===== Input for this task

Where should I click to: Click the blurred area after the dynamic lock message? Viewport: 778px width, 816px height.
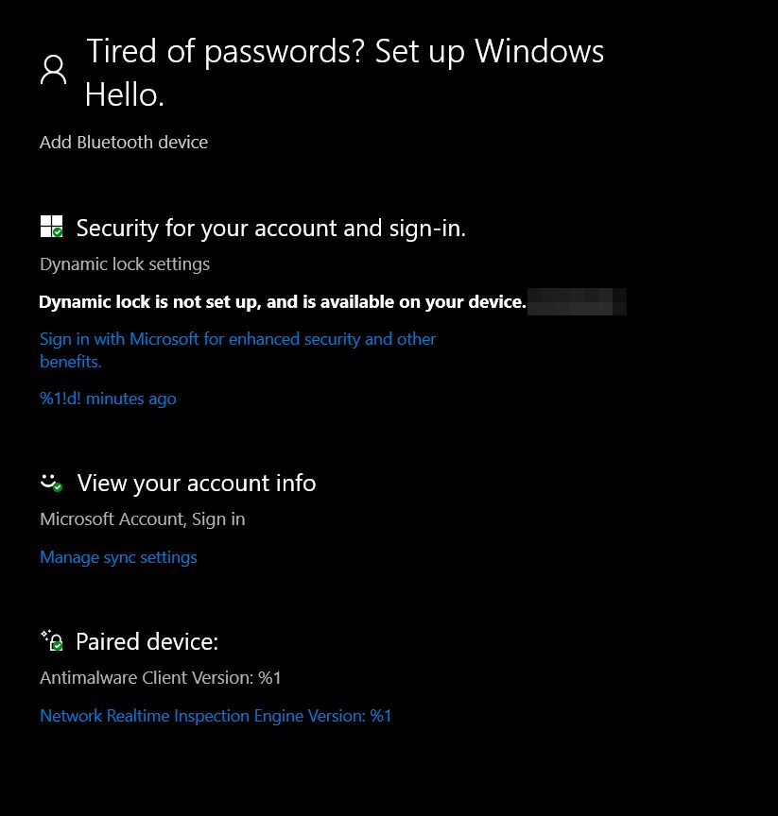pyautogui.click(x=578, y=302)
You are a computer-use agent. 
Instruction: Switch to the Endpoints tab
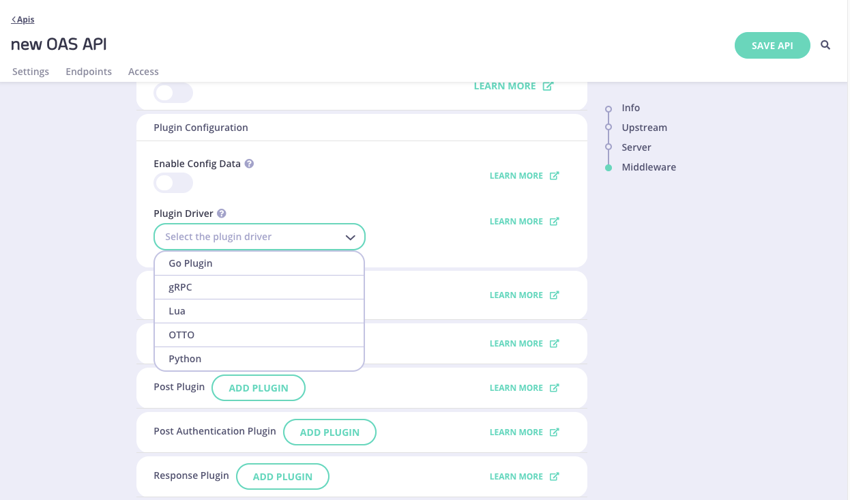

==========
===== Input for this task

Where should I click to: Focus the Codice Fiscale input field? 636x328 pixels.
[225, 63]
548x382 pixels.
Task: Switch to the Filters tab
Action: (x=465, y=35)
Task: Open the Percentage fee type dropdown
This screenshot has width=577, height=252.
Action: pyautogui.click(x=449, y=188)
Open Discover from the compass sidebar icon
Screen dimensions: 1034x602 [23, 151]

==========

## What is needed
Of all the material above, only the lines from the one that has "Where should I click to: Click" down to the one that has "Instruction: Switch to the Endpoints tab" are to be written out, exactly and with both ends included. Pictures are skipped.

## Problem solution
Where should I click to: Click the blurred area after the dynamic lock message? Viewport: 778px width, 816px height.
pyautogui.click(x=578, y=302)
You are a computer-use agent. 
Instruction: Switch to the Endpoints tab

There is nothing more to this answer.